The best way to determine how much to feed your dog is to figure out what two to three percent of their body weight is. That is the amount you would feed each day. So, for example, a 30 pound dog would need to eat 0.6 to 0.9 pounds of food a day. You will likely need to adjust your amount as you begin the diet for the first few weeks. You may see your dog losing or gaining weight before you settle on the perfect amount to maintain a healthy body weight.
The B.A.R.F. diet isn't for everyone, as there are people who may love the idea of feeding their dog this way but feel overwhelmed at all the work and food preparation. In these cases, you can consider feeding a commercially prepared raw diet.

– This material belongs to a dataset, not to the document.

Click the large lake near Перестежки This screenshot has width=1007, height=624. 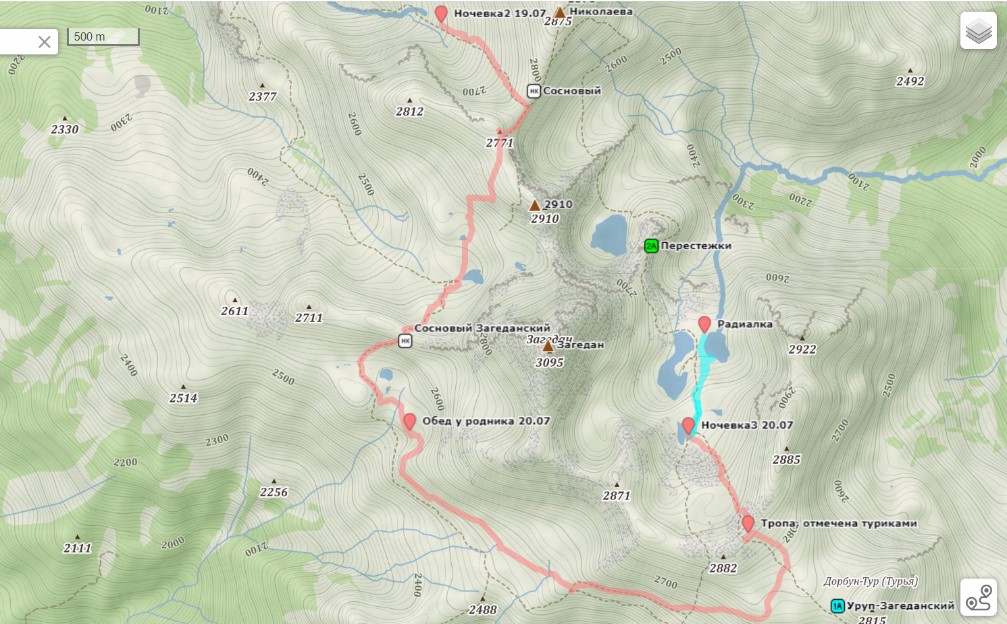[x=609, y=234]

You have several options to choose from.
- Frozen raw food diets are ones that are freshly prepared and then immediately frozen, often in small, easy-to-thaw portion sizes. All you need to do is safely thaw these foods in the refrigerator and then feed to your dog.

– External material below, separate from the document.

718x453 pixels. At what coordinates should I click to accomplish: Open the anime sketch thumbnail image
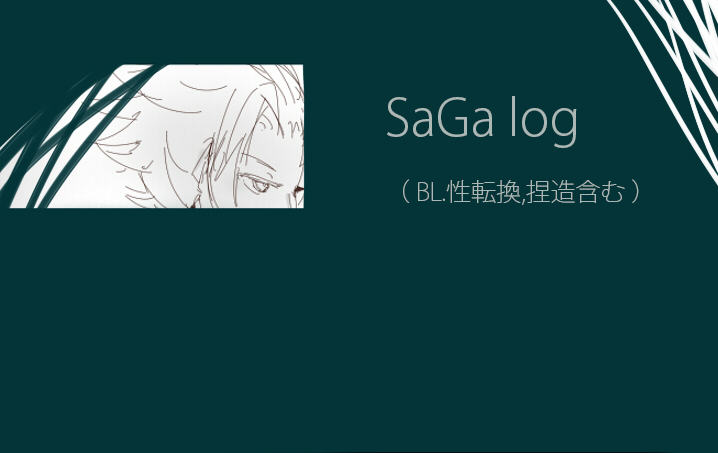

- Freeze-dried foods are prepared and then put through a special drying process to preserve the nutrients but allows the food to stay good longer. Freeze-dried foods can be fed to dogs right out of the bag. Some owners will combine the freeze-dried foods, which are usually in nuggets or patties, with fresh foods like yogurt, vegetables and fruits and some raw bones.
- Dehydrated foods have been put through an air-drying process that allows for longer-term storage without reducing the nutritional value of the food. With these foods all you need to do is add water and serve. Like freeze-dried food, some owners will combine dehydrated foods with some fresh options. There are also dehydrated formulas on the market specifically designed to be mixed with raw meat and bones.
- Another option that some owners will employ is continuing to feed a high quality kibble while pairing it with either a commercially prepared raw food product or with fresh raw foods like meat, fruits, veggies and some dairy.
Benefits and Risks of the B.A.R.F. Diet
Benefits of the B.A.R.F. Diet
Owners who feed the B.A.R.F. diet report that their dogs are healthier overall. This includes a shinier coat, healthier allergy-free skin, cleaner teeth and gums and a higher energy level. They also report that their dogs seem to visit the veterinarian less and have fewer health issues. However, all of this is anecdotal and there is no serious body of research yet that shows a clear difference from feeding the B.A.R.F. diet. B.A.R.F. feeders also claim that the diet saves them money over the lifetime of their dog. While it may cost more to feed them day to day, they spend less overall at the veterinarian on expensive health conditions and believe the diet helps their dogs to live longer.
Risks of the B.A.R.F. Diet
Veterinarians for the most part recommend against feeding the B.A.R.F. diet and report that there is no scientific evidence to support the claims that dogs on the B.A.R.F. diets are healthier and commercial kibble is hurting the health of dogs. They also are concerned about the serious risk of eating raw bones which can lead to choking, stomach and bowel obstructions, intestinal tears and fractured teeth. It is also very difficult for the average dog owner to create a nutritionally balanced meal for dogs, and a lack of necessary vitamins and minerals can lead to mild to serious illnesses in dogs. Finally there is a serious risk of foodborne illness from feeding raw meat and bones, and this risk is not only to the dogs but to the humans handling the food.
Getting Your Dog on the B.A.R.F. Diet
If you're seriously planning to get your dog on to the B.A.R.F. diet, it's important to do all of your research first. Make sure you have a place to buy your ingredients regularly, a safe place to store them such as a standalone freezer, a blender for pureeing your fruits and vegetables and safe ways to store your food if you make a large amount ahead of time. You should also be sure that you are providing your dog with all of their necessary nutrients for a truly balanced meal.